"Sekarang Saudi ingin memperbaiki ekonominya, tidak lagi tergantung kepada minyak saja, maka mereka sudah mulai bayar pajak, PPN dan sebagainya; sehingga biaya haji itu naik," kata Wapres ketika memberikan keterangan pers di Kantor Wapres Jakarta, Selasa.
Rencana kenaikan biaya haji tersebut disebabkan oleh penerapan pajak untuk biaya sejumlah pelayanan, yang selama ini tidak dikenakan pajak, seperti pembuatan visa, katering, hotel, bahan bakar pesawat dan akomodasi selama jamaah di Arab.
"Biaya haji itu naik bukan karena biaya pokoknya naik, tetapi karena pajak yang dikenakan kepaada `service` di sana termasuk visa, kan musti bayar visa, dan juga katakanlah sewa bus, pajak lima persen dan macam-macam," jelasnya.
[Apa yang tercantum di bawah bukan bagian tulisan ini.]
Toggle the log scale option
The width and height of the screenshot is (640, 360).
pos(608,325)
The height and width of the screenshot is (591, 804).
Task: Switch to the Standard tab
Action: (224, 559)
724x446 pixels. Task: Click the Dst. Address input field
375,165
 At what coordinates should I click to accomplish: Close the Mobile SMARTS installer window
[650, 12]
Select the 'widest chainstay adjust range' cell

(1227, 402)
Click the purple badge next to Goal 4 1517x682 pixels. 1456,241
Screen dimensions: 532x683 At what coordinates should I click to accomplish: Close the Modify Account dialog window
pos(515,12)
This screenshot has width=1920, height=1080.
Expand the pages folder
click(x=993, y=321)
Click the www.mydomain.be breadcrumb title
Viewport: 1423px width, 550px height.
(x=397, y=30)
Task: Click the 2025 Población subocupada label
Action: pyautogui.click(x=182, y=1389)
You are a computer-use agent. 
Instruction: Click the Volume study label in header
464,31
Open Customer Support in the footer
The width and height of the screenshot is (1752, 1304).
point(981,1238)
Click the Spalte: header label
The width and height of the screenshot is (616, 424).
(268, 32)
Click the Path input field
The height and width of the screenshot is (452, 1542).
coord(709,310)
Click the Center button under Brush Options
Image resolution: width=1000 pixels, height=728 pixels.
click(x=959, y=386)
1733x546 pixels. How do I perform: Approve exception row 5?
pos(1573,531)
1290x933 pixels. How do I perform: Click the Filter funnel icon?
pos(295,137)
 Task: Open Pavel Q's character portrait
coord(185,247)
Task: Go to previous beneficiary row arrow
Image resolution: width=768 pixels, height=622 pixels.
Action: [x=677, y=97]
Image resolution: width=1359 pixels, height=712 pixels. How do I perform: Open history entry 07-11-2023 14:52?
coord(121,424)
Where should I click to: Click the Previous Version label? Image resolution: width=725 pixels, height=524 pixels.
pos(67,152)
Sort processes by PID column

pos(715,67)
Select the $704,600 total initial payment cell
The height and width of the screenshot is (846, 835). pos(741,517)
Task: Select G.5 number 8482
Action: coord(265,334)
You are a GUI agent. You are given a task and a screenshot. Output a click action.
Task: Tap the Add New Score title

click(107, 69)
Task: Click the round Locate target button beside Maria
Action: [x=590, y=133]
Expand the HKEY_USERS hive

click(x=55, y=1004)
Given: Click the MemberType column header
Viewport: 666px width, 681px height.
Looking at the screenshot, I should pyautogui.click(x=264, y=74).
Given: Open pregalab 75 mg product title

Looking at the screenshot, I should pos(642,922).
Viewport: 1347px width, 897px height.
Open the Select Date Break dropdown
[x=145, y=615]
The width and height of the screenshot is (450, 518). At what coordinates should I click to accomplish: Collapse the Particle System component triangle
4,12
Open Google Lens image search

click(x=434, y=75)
Sebelumnya, Menteri Agama Lukman Hakim Saifudin mengatakan Pemerintah masih menghitung kenaikan biaya haji dan umrah pasca penerapan Pajak Pertambahan Nilai (PPN) sebesar 5 persen oleh pemerintah Arab Saudi sejak 1 Januari 2018.
"Sejak Januari tahun 2018 ini memang pemerintah Arab Saudi menerapkan pajak bagi semua warganya termasuk warga negara asing, siapa pun itu diberlakukan sama terkait dengan semua barang, makanan, minuman, pelayanan semua bentuk retribusi itu dikenakan lima persen tidak terkecuali umrah dan haji. Karena itu sudah bisa diperkirakan biaya umrah dan haji bisa mengalami penyesuaian kenaikan lima persen ini," kata Lukman.
Selain menghitung besaran biaya haji dan umrah akibat penerapan PPN dari pemerintah Arab Saudi, Kemenag saat ini juga sedang menyiapkan sejumlah regulasi sebagai harga acuan/referensi pelaksanaan umrah agar masyarakat aman dan nyaman saat melaksanakan ibadah.
Salah satu besaran yang diusulkan adalah Rp20 juta per orang mengacu pada Standar Pelayanan Minimum (SPM) yang sudah disepakati oleh Himpunan Penyelenggara Haji dan Umrah (Himpuh).